Sidney Sammual Montgomery (born May 25, 1990) is a former American football defensive end. He previously played in the Canadian Football League (CFL) and before that the National Football League (NFL), into which he was drafted by the Houston Texans in the third round of the 2013 NFL Draft. He played college football at Louisiana State University, where he earned All-American recognition.

Early years
Montgomery was born in Greenwood, South Carolina. He attended Greenwood High School, and played for the Greenwood Eagles high school football team.

Montgomery also ran track and field in addition to football. He was a member of the high school relay team. He ran a personal best time of 11.34 seconds in the 100 meters at the 2009 Regional 1 Class AAAA. He also competed in the shot put, he finished 4th with a throw of 14.20 meters.

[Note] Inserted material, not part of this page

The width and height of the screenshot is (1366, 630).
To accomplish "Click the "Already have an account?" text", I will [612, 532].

Considered a four-star recruit by 247Sports.com, Montgomery was listed as the No. 3 weak-side defensive end in the nation in 2009.

College career
While attending Louisiana State University, Montgomery played for coach Les Miles's LSU Tigers football team from 2010 to 2012. Following his sophomore season in 2011, he was named an All-American by the Football Writers Association of America, Pro Football Weekly, and Scout.com. He was also a first-team All-Southeastern Conference (SEC) selection in 2011 and 2012.

Professional career

2013 NFL Draft

Montgomery was drafted to the Houston Texans in the third round, with the 95th overall pick, of the 2013 NFL Draft.

Houston Texans
The Texans released Montgomery, along with two other players, on October 21 for unspecified violations of team rules prior to a road game against the Kansas City Chiefs.

Oakland Raiders
He was signed by the Oakland Raiders on December 18, 2013. He was released on December 21, 2013.

Cincinnati Bengals
Montgomery signed with the Cincinnati Bengals on April 11, 2014. On August 31, 2014, he was signed to the Bengals' practice squad.

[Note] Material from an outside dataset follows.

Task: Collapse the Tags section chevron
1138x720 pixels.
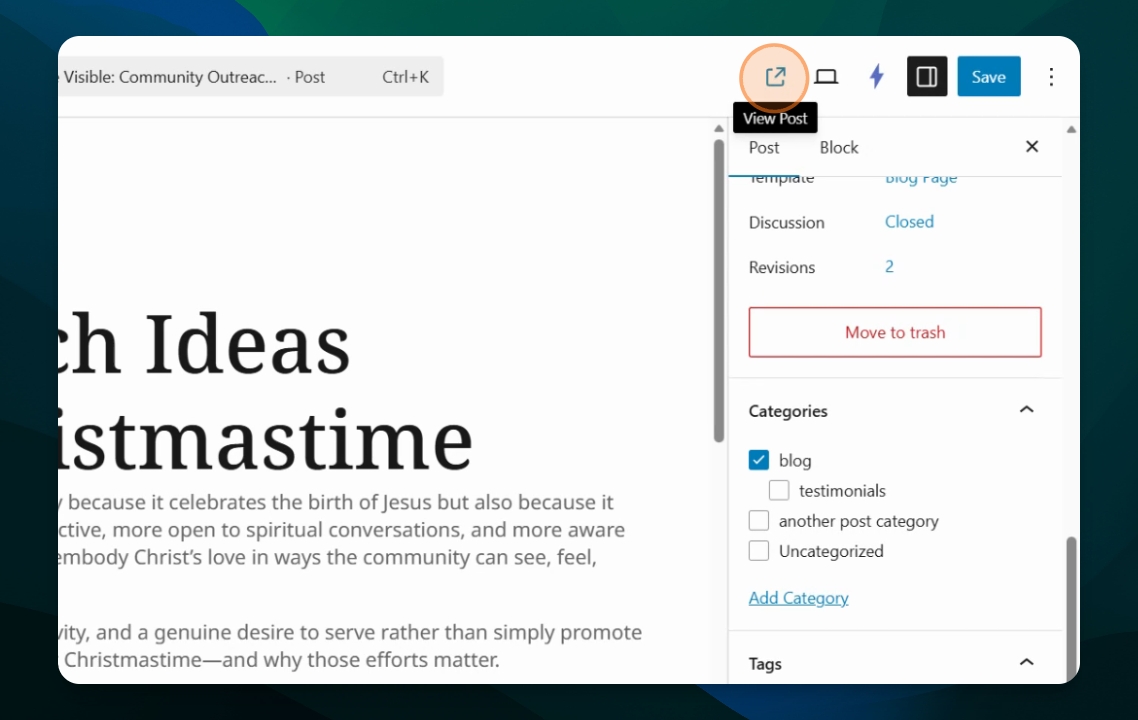Action: pos(1026,662)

On January 23, 2015, Montgomery signed a reserve/future contract with the Bengals. On August 31, 2015, he was released by the Bengals.

Post-NFL career
After being released by the Bengals, Montgomery spent time on the rosters of both the Edmonton Eskimos and Winnipeg Blue Bombers of the Canadian Football League (CFL) but did not participate in any regular season CFL games. In June 2018, Montgomery signed with the Massachusetts Pirates of the National Arena League (NAL), and made his regular season debut with the Pirates on July 7 of that same year.

In 2019, Montgomery joined the Memphis Express in the Alliance of American Football. He was placed on injured reserve on March 4, 2019. The league ceased operations in April 2019.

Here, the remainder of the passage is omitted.